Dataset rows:
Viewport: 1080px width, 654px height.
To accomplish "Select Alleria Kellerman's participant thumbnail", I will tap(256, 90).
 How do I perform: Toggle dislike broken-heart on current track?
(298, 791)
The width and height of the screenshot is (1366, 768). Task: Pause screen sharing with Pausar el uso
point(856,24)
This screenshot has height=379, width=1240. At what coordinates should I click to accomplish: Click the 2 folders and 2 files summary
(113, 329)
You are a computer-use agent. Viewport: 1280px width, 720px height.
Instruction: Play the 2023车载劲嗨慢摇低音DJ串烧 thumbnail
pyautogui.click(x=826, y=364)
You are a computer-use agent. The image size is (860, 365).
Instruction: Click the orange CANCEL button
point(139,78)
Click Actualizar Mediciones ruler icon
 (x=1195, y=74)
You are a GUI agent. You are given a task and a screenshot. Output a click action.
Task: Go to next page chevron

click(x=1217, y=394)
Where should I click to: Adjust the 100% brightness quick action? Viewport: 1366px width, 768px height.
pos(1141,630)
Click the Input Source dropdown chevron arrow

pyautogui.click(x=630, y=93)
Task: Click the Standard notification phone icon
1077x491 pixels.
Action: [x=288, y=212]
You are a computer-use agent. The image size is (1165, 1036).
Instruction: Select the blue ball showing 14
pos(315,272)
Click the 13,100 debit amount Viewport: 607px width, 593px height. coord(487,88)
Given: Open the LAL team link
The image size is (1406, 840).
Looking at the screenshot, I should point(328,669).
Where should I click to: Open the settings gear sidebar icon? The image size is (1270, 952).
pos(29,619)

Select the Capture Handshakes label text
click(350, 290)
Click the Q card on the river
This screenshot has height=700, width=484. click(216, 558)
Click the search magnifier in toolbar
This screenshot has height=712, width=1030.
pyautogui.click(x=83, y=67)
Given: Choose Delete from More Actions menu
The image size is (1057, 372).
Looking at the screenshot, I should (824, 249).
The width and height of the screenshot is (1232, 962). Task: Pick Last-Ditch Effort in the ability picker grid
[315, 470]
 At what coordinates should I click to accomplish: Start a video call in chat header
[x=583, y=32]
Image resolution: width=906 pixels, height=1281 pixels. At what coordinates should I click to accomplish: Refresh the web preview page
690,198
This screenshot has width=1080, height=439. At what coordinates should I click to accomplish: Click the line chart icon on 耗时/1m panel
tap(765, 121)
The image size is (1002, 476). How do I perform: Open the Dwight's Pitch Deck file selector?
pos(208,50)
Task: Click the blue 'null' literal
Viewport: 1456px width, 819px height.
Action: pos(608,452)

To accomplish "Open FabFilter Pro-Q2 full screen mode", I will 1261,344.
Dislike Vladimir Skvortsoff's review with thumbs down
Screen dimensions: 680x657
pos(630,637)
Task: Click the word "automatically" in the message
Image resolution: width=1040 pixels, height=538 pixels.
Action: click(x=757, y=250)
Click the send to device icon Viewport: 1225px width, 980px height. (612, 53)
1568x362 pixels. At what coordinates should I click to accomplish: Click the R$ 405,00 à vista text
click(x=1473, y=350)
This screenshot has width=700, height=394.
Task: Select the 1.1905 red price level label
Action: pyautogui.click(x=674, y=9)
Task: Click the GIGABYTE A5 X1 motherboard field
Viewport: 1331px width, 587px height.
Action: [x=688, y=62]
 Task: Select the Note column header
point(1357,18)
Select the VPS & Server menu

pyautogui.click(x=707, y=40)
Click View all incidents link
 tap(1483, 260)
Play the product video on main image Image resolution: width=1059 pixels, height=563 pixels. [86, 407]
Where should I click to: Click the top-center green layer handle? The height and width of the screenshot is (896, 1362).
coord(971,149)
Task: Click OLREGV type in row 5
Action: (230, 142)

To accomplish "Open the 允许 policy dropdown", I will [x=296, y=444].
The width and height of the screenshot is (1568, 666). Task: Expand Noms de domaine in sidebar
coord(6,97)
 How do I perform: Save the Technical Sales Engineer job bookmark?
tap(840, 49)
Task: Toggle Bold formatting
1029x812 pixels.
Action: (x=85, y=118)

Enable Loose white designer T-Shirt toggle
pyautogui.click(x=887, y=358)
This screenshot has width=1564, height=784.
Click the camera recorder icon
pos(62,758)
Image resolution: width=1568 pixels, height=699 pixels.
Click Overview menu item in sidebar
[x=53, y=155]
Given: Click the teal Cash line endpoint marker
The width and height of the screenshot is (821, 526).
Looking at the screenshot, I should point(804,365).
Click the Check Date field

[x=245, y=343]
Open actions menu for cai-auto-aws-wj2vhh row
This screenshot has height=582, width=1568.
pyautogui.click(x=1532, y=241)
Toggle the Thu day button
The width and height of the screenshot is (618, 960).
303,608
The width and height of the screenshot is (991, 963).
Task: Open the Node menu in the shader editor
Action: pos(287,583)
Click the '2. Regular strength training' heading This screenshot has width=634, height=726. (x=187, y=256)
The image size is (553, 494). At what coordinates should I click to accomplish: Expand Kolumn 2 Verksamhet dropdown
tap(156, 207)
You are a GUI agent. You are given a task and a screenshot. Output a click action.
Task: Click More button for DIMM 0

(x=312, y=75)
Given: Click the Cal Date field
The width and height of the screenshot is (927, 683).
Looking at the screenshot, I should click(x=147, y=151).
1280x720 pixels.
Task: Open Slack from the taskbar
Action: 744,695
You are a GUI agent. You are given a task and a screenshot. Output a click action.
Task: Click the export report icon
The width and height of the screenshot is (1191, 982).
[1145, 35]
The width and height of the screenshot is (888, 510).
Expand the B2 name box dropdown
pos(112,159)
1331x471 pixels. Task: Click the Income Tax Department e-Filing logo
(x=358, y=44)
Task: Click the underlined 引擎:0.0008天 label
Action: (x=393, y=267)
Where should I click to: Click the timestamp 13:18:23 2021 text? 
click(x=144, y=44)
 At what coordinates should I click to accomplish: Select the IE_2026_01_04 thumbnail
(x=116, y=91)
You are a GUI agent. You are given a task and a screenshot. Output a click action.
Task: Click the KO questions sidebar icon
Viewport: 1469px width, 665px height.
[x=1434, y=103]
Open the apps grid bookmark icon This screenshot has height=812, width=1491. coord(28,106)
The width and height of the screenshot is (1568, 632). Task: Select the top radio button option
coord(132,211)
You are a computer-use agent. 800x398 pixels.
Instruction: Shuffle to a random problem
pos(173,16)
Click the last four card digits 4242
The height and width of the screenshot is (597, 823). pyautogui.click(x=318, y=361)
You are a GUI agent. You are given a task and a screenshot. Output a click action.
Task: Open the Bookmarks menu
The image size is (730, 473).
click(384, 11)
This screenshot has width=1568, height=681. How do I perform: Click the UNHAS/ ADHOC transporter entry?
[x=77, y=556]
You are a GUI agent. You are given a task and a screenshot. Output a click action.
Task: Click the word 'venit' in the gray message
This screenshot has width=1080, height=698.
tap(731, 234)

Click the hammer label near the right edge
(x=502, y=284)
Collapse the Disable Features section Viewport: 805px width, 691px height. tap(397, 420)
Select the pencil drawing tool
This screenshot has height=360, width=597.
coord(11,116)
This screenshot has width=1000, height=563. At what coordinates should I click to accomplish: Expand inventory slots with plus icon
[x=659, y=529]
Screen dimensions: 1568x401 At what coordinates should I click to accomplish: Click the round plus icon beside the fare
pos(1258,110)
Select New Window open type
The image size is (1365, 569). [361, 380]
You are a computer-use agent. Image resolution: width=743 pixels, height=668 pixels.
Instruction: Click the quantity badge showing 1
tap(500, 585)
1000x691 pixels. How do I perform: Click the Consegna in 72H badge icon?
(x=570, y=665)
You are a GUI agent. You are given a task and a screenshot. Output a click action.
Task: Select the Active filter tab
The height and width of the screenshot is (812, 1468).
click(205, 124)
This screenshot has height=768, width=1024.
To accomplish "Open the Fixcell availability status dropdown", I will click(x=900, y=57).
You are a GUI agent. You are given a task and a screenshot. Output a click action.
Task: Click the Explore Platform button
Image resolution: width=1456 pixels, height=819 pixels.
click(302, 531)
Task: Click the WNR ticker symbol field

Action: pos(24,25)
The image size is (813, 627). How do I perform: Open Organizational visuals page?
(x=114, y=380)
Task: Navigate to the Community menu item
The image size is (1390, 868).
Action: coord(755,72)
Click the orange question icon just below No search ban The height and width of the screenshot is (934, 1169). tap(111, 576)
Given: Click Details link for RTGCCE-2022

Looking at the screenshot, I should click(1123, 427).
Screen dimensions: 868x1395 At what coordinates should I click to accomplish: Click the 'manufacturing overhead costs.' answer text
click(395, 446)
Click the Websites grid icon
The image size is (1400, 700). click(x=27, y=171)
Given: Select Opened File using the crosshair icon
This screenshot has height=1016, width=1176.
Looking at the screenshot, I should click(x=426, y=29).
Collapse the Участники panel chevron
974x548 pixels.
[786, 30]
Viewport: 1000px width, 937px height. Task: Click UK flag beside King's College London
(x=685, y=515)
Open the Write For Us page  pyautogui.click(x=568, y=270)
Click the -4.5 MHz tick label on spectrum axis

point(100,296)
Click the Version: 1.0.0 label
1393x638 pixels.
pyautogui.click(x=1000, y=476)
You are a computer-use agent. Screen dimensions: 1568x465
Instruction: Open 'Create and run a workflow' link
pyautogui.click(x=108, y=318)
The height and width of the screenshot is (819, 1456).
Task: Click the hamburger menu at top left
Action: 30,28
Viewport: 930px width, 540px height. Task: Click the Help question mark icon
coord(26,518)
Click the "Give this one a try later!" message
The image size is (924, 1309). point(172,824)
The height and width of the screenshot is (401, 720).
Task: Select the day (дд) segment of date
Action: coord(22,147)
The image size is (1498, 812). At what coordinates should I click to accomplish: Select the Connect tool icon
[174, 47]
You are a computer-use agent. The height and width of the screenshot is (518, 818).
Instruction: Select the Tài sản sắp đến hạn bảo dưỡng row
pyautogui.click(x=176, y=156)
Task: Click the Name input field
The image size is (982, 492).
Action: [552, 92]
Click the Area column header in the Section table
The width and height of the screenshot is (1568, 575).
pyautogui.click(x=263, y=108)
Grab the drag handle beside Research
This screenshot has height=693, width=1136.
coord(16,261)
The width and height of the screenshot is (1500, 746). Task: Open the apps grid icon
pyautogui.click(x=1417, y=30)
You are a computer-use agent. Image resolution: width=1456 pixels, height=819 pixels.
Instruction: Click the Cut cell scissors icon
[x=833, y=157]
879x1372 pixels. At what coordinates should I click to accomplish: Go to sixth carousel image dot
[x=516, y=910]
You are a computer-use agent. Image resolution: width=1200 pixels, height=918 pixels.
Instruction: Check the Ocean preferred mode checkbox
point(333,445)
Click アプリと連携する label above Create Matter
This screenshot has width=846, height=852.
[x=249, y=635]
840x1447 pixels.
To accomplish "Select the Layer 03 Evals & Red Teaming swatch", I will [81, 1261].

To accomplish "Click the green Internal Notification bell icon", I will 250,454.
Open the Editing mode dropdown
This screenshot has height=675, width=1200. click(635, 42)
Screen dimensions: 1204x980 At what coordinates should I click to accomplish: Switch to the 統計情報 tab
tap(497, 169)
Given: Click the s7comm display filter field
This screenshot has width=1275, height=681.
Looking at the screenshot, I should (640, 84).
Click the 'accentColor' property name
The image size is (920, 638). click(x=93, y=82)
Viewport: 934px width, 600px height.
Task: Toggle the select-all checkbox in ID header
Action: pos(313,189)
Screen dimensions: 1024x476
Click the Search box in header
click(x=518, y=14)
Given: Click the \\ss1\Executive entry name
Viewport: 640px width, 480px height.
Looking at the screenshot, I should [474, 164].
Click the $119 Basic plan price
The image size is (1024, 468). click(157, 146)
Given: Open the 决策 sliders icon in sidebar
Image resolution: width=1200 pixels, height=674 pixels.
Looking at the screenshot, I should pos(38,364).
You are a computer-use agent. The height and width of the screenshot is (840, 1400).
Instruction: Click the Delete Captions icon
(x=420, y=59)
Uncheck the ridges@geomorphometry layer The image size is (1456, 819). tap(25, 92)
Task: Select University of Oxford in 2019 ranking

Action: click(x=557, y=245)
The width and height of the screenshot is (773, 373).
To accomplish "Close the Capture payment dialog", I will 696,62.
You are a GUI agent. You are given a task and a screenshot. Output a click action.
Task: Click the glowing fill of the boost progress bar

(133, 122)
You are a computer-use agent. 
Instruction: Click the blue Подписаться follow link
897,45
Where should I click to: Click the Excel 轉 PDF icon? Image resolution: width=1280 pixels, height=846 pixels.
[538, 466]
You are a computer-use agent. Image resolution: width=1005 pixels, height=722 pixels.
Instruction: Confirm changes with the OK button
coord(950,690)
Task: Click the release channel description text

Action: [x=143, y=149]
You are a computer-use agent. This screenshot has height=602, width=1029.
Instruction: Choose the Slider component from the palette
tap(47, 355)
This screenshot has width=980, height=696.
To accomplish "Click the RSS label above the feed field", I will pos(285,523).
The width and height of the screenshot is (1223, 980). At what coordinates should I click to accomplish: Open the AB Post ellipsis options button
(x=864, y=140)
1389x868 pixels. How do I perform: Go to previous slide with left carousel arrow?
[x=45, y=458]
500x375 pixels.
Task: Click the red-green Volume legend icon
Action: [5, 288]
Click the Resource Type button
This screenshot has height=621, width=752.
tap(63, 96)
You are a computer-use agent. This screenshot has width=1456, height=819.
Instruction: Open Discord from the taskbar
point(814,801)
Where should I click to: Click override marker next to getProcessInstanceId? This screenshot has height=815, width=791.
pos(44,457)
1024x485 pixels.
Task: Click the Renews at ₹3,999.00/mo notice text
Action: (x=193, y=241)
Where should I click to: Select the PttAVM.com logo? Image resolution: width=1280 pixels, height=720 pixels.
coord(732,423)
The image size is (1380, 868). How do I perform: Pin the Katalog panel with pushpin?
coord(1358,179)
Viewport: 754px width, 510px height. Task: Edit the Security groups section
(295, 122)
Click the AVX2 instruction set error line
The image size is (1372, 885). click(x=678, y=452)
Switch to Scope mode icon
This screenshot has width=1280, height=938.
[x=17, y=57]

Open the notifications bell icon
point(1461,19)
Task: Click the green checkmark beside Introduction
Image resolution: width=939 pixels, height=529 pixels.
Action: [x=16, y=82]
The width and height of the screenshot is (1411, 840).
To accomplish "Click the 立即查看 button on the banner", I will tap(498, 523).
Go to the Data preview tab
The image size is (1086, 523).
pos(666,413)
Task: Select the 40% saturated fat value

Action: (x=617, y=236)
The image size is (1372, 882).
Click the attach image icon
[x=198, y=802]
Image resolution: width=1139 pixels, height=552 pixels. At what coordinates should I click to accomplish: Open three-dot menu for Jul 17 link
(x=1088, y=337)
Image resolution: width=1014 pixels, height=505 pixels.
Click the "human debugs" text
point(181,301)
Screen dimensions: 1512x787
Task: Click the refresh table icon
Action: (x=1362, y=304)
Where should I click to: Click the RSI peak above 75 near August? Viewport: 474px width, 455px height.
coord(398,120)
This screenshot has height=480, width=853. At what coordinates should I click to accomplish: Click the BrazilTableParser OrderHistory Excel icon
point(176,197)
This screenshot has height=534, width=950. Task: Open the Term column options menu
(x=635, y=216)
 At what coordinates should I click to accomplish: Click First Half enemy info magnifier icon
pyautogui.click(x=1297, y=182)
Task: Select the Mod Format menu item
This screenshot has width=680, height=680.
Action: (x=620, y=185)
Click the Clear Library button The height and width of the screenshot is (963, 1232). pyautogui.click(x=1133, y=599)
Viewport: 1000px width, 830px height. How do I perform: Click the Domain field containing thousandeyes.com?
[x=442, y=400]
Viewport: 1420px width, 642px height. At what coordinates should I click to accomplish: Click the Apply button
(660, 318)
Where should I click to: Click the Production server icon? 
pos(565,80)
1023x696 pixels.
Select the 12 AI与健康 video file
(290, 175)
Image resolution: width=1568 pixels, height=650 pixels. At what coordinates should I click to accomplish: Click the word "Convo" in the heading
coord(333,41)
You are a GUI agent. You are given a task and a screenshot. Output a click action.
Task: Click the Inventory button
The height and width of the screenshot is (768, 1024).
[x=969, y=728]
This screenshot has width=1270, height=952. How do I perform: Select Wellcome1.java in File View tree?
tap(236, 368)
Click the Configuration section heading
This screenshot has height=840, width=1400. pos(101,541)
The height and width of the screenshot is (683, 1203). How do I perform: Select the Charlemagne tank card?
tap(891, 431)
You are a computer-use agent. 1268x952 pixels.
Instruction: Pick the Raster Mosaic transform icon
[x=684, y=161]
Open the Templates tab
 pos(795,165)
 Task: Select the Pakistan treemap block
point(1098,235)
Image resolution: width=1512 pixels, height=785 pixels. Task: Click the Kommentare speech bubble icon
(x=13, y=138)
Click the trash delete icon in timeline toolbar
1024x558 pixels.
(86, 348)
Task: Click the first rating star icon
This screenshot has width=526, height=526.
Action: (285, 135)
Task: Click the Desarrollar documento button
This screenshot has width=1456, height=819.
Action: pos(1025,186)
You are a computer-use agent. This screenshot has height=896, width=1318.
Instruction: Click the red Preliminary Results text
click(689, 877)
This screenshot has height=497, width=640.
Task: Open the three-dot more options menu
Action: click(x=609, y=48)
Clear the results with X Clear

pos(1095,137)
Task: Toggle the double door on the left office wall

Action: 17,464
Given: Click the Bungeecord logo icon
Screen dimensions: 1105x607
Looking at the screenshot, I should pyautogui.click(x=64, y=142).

§ **WHAT THE TASK REQUIRES**: Render the material starting at the line containing "You are a computer-use agent. Image resolution: width=1005" and ending at the line containing "I will pos(285,523)." as a two-column CSV with the header input,output. Give one row per text-and-answer pair, with each value in a single quoted field and its line breaks turned into spaces.

§ **ANSWER IN FULL**:
input,output
"You are a computer-use agent. Image resolution: width=1005 pixels, height=722 pixels. Instruction: Confirm changes with the OK button","coord(950,690)"
"Task: Click the release channel description text","Action: [x=143, y=149]"
"You are a computer-use agent. This screenshot has height=602, width=1029. Instruction: Choose the Slider component from the palette","tap(47, 355)"
"This screenshot has width=980, height=696. To accomplish ""Click the RSS label above the feed field"",","I will pos(285,523)."